» TAREFA DO EXERCÍCIO 1:
No texto apresentado, que nome recebeu a CXXI Promoção, graduada na Escola Militar de Chorrillos?

» TEXTO APRESENTADO:
▼

O mundo viu com estupor o que está acontecendo. Na Dinamarca, Suécia, França, Alemanha, nos Estados Unidos mesmo e por certo na recente assembleia da Celac, falaram povo e governos. E todos não tiveram senão palavras de condenação à barbárie instaurada em nosso solo.


Sangue derramado

Mas se nos atemos às disposições recentes, pareceria que o sangue derramado não terminou de satisfazer os “de cima”: querem mais. Então enviam a base da instituição armada – os soldados – para que completem a quota que esperam, instalados em suas residências de verão. 

Não há que esquecer que na instituição castrense perdura um legado inapagável. Em 18 de dezembro de 2014, na Escola Militar de Chorrillos, teve lugar a cerimônia de graduação da CXXI Promoção, que na circunstância, levou o nome de Juan Velasco Alvarado.

Aqueles que pensaram que a lembrança do homem que escreveu em pedra aquilo do binômio “Povo e Força Armada” se havia extinguido, podem ter uma grata surpresa, ou um susto maiúsculo, segundo sua opção de consciência. 

Ali descobrirão que campesinos e soldados enfrentam um desafio comum: abrir passo a um entendimento histórico que faça luz sobre nossas tristes trevas.


Herança de Velasco

Velasco foi quem disse que a Força Armada tinha que mudar seu papel no país. Tradicionalmente usada como cães do inferno de interesses oligárquicos, agora seria uma ferramenta de libertação nacional. Isto ocorrerá inevitavelmente agora? Talvez ainda não tenha amadurecido, mas haverá de suceder. Ninguém duvide.

▲

» DADOS DE ENTRADA:
▼

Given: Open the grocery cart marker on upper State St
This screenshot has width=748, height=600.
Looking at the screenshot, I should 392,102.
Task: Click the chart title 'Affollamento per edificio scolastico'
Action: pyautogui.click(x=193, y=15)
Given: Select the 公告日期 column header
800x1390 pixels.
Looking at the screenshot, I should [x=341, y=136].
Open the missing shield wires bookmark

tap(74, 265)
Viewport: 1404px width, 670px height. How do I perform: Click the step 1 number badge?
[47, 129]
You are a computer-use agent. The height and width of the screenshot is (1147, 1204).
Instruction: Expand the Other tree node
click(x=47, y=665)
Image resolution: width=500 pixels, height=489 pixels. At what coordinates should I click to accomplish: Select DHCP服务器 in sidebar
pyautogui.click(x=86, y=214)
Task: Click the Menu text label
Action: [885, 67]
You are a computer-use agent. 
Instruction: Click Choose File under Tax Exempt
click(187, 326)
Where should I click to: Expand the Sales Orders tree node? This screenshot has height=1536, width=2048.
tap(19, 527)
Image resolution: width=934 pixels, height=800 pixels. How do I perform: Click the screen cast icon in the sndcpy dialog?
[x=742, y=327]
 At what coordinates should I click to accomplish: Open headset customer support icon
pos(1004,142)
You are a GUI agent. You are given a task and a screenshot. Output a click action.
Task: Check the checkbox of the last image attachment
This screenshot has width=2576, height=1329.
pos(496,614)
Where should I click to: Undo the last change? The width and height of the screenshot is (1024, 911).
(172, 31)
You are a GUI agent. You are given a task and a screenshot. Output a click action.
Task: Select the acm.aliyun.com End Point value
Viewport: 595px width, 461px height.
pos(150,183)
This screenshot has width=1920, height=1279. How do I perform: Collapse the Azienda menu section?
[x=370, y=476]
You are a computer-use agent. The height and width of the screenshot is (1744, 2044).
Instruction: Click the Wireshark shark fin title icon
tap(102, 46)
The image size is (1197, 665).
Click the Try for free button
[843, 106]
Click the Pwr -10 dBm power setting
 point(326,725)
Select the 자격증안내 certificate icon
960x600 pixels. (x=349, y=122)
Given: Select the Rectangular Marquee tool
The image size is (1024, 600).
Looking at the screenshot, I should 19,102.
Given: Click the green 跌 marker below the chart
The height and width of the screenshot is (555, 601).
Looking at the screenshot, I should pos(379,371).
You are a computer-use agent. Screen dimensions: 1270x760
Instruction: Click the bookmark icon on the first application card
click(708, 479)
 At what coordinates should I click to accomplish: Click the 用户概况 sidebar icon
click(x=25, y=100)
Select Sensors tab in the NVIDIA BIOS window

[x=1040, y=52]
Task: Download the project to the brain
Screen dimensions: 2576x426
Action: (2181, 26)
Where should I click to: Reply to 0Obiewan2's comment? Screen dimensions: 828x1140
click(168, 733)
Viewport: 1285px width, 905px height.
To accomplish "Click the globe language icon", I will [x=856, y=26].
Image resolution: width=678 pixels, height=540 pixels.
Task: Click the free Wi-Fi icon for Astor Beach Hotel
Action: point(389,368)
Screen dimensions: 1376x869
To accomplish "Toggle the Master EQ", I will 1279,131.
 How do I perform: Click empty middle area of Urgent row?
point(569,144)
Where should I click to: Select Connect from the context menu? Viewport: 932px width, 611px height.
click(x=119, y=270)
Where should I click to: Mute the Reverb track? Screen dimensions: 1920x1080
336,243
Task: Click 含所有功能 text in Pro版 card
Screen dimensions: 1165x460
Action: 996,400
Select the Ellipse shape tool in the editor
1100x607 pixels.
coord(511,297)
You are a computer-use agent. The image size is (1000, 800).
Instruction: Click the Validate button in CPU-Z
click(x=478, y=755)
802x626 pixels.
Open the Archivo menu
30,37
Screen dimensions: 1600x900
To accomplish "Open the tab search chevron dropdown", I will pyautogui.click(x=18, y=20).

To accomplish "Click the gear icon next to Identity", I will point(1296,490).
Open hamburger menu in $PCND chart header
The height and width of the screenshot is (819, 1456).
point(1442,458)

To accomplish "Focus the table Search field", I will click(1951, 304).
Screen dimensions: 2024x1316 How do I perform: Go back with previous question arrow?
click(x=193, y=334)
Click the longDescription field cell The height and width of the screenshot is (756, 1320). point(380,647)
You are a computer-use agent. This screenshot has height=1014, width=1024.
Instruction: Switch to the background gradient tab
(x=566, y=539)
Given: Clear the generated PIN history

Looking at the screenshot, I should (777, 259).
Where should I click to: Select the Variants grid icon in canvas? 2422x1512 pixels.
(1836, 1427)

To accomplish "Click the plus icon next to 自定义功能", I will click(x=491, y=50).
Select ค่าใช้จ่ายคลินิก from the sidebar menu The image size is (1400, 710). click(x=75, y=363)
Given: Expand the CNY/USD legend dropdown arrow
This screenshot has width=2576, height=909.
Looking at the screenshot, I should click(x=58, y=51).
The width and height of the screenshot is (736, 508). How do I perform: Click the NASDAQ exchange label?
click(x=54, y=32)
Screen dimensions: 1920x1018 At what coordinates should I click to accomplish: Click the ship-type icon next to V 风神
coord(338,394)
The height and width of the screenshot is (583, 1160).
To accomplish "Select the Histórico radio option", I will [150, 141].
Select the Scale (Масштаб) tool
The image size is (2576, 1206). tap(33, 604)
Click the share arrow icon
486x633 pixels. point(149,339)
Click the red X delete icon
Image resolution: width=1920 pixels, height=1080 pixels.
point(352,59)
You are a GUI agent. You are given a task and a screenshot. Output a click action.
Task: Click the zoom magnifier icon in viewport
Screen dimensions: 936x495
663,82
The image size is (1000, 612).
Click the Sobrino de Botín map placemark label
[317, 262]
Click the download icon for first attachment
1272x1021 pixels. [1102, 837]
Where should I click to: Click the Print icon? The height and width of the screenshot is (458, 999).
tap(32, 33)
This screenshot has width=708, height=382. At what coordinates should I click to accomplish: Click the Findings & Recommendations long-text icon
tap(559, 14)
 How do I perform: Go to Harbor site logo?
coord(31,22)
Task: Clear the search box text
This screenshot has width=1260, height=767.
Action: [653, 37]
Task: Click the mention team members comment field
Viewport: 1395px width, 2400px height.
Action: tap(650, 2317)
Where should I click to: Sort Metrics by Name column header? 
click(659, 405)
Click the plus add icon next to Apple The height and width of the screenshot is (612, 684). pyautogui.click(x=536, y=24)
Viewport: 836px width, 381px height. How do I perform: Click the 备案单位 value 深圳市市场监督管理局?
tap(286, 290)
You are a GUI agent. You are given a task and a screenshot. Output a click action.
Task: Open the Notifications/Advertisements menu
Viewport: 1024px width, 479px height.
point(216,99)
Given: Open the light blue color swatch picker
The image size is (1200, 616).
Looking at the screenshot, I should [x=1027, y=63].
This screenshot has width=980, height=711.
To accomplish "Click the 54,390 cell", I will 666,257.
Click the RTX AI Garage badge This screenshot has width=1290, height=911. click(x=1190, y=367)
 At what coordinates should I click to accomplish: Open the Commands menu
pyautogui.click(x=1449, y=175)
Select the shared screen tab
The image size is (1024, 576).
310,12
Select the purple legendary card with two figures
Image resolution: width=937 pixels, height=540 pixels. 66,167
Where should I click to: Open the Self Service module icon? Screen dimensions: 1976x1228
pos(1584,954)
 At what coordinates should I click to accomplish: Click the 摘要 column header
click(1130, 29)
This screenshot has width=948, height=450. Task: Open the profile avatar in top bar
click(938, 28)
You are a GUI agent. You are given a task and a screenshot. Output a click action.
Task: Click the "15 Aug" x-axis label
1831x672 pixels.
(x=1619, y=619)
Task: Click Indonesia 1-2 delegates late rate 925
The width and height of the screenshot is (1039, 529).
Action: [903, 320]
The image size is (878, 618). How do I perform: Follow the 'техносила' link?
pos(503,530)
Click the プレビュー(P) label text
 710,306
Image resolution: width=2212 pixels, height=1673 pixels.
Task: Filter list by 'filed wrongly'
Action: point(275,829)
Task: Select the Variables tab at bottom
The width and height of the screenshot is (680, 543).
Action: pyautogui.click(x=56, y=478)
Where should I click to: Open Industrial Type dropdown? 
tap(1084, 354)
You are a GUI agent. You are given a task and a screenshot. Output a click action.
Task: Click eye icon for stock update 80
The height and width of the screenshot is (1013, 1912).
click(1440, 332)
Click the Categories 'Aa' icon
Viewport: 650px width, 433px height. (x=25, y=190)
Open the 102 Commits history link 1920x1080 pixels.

▲

» TAREFA DO EXERCÍCIO 2:
Reproduza sem nenhuma alteração tudo o que está nas entradas, desde a linha que contém "Viewport: 836px width, 381px" até a linha que contém "I will 666,257.", incluindo essas duas.

» RESPOSTA FINAL 1:
Juan Velasco Alvarado.

» RESPOSTA FINAL 2:
Viewport: 836px width, 381px height. How do I perform: Click the 备案单位 value 深圳市市场监督管理局?
tap(286, 290)
You are a GUI agent. You are given a task and a screenshot. Output a click action.
Task: Open the Notifications/Advertisements menu
Viewport: 1024px width, 479px height.
point(216,99)
Given: Open the light blue color swatch picker
The image size is (1200, 616).
Looking at the screenshot, I should [x=1027, y=63].
This screenshot has width=980, height=711.
To accomplish "Click the 54,390 cell", I will 666,257.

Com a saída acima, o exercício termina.